Although open reduction and internal fixation techniques are the standard method for patellar fracture surgical treatment, there are many reports describing disadvantages and complications associated with traditional surgical treatments [10, 14]. Technique modifications such as cannulated screws, cannulated screws with tension band wire and plate fixation have been defined to enhance the surgical outcome [15-18]. And also for biomechanical comparison of these techniques, scoring methodology has been developed to assess the quality of biomechanical studies [19].

LeBrun et al. evaluated functional outcomes after surgically treatment of patella fractures [20]. In this study, with evaluation of validated outcome measures as well as objective physical findings it was concluded that functional deficits and significant symptomatic complaints persist after patella fracture operative treatment. These results have encouraged scientists to define “new and minimally invasive” implant technologies.

With the patented EFECE systems, fractures can be treated with an internal fixation technique. EFECE systems include an EFECE device, EFECE wire and surgical kit. The EFECE device is cylinder shaped with a hole for the insertion of the EFECE wire. The surgical kit for EFECE systems comprises a sleeve, working cannula, screwdrivers, wire tensioner, wire cutter and magnet. The surgical kit is designed for use in the percutaneous surgical technique. After reduction of the fracture and EFECE wire placement as in the conventional technique, using the sleeve, working cannula and screwdrivers, two reciprocal EFECE devices are pushed forward on EFECE wires until contact is made with the bone cortex. At this stage, there is no need to rotate the screwdriver on the EFECE wire and there is no need to measure the diameter of the implants, which are time-consuming procedures for screw insertion. Compression force can then be applied on the fracture fragments with adjustment of the EFECE wire tension using the wire tensioner. Once the implants are locked with the screwdrivers, these devices do not allow forward or backward movement on the EFECE wires. The remaining part of the wire should be cut with the percutaneous wire cutter.

As the balls in the locking mechanism are magnetically active, these implants can be removed with magnets. This implant removal technique is also an easy and new approach in orthopaedic surgery.

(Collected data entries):
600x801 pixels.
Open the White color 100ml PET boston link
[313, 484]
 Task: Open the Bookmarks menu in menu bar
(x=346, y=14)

(SET OF TASKS):
1. Repeat everything in the patellar fracture text from "As the balls" down to "in orthopaedic surgery.".
2. Carry on the patellar fracture text from the point where it stops.
The rows are not needed for anything here.

(ANSWERS TO EACH TASK):
1.
As the balls in the locking mechanism are magnetically active, these implants can be removed with magnets. This implant removal technique is also an easy and new approach in orthopaedic surgery.

2.
There are limitations of the EFECE systems. The EFECE system needs at least two reciprocal EFECE devices for wire fixation. The counter part of the EFECE wire that goes through the fragments and leaves the bone cortex needs to be prepared for EFECE insertion. The fixation strength of the EFECE system is dependent on the mechanical properties of a thin EFECE wire.

The findings of this study suggest that osteosynthesis of patella fractures with EFECE systems provides sufficient mechanical stability to prevent fracture separation with postoperative functional loading. Compared with tension band wiring, the EFECE systems demonstrated greater fixation strength and no difference in fracture gap distraction. The tension band wiring failed at significantly lower loads than the EFECE systems (P = 0.008).

In this study, the failure mechanism with EFECE systems was seen to be due to failure of the bone with sinking of the EFECE device into the patella. There were no failures in the EFECE device–EFECE wire interspace. The failure mechanism with tension band wiring was due to slippage of the cerclage wire and then sinking of the K-wire into the patella.

Conclusion

Patella fracture fixation with EFECE systems provides a biomechanical stable fixation. Compared with tension band wiring, EFECE systems fixation resulted in higher mechanical strength and reduced fragment dislocation under loading. In comminuted patella fractures, more than 2 EFECE systems in different alignments can be used to compress and fix the fractured fragments with the percutaneous technique. Based on these biomechanical findings, EFECE systems may constitute a reasonable alternative to tension band wiring in the treatment of patella fractures.